The hero garments were outerwear that represented rave gear from the future: slick ponchos, vinyl bomber and moto jackets as well as tailored glossy trenches that came in brown, electric blue, black leather and sunshine yellow that brought a new interpretation of retro-futurism. Courrèges presented modern elements of cutouts and crossover crop tops and halter tops paired with flared ribbed trousers and miniskirts. There were also oddly shaped trapeze dresses with visible diagonal pockets that looked like star trek-esque costumes. A beautiful A-line electric blue dress with triangular cutouts was worn over almost see-through pants and paired with a baseball hat. To keep it in tune with the garments, the models floated on a runway in knee-high leather boots, mules and strappy sandals. In this collection, Di Felice brought his innovative vision into reality with pure aesthetic results and simplicity.

Balenciaga

With her epic and genius mind, the designer of Balenciaga Demna Gvasalia organised a show that was a commentary on idolising celebrities, pop culture and inclusivity. The two-part event was both brilliant and unexpected. Guests sat inside the Théâtre Du Châtelet to watch a live “red carpet”, which was actually Balenciaga’s runway show. Balenciaga models as well as celebrities, such as Elliot Page, Offset, Lewis Hamilton, Cardi B, Dev Hynes, Isabelle Hupper and Ella Emhoff were seen at the show. Once the red carpet show ended, they were presented with a crossover episode of The Simpsons x Balenciaga. The short film told a story where Marge, her family and the citizens of Springfield were flown out to Paris to walk in a Balenciaga show. Gvasalia’s tongue-in-cheek and childlike mind was a stroke of epicness that brought out a relaxed and fun version of the usually intense and serious fashion week. He embraced unconventional media to deliver his collection.

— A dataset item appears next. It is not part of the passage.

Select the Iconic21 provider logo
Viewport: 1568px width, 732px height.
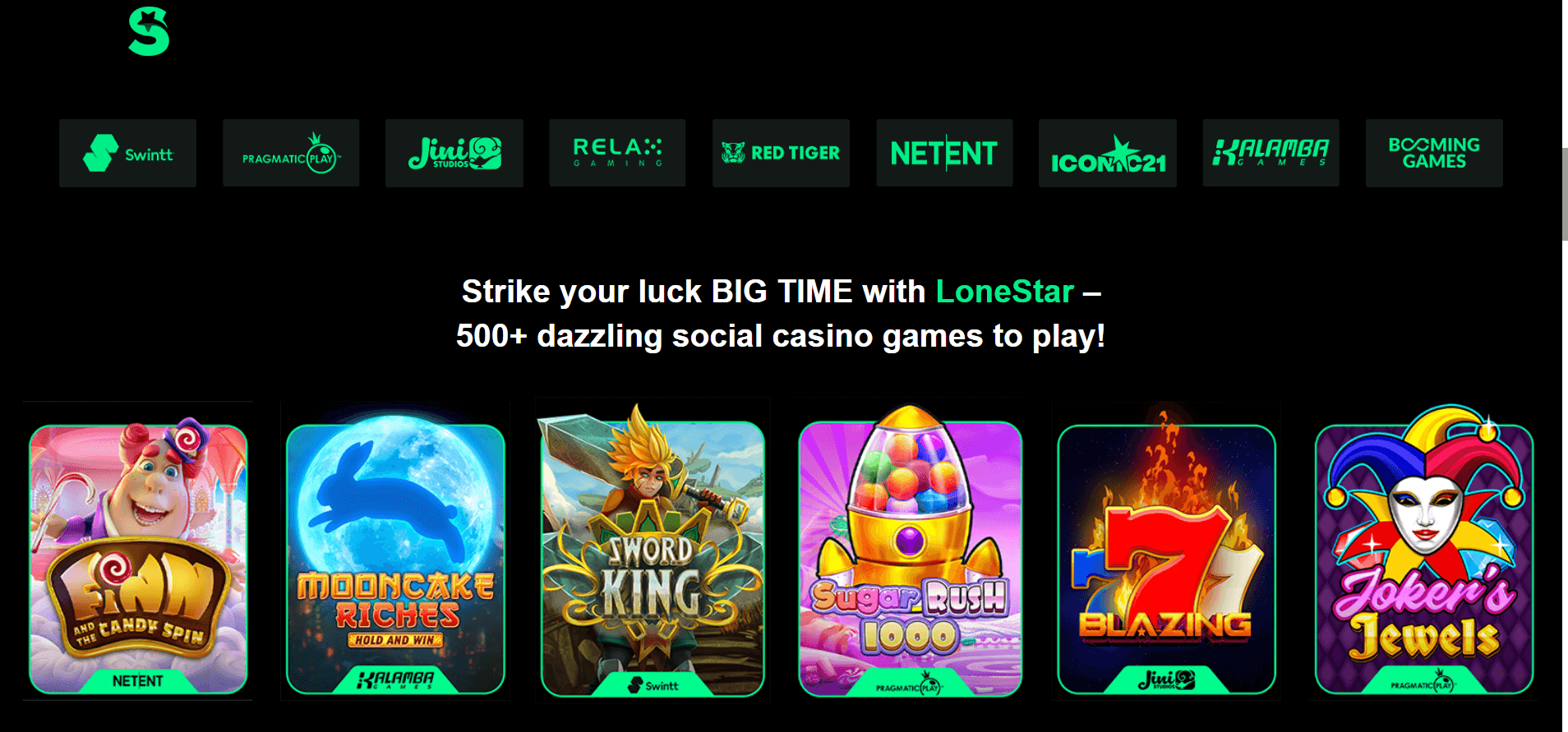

As for the runway itself, the collection was a refined continuation of Gvasalia’s past collection. Black dominated the colour palette, combined with an eclectic choice of colourful hues, such as neon yellow, pink, muted brown and blue. The show opened with a grandiose lace ball gown for couture nights, followed by long sleeve sequin dresses for formal wear, oversized suit jackets, coats, as well as ragged asymmetrical sweaters that were worn with knee rip wide leg denim for a casual punk rock streetwear approach. Gvasalia himself closed the show in a black veil and hoodie.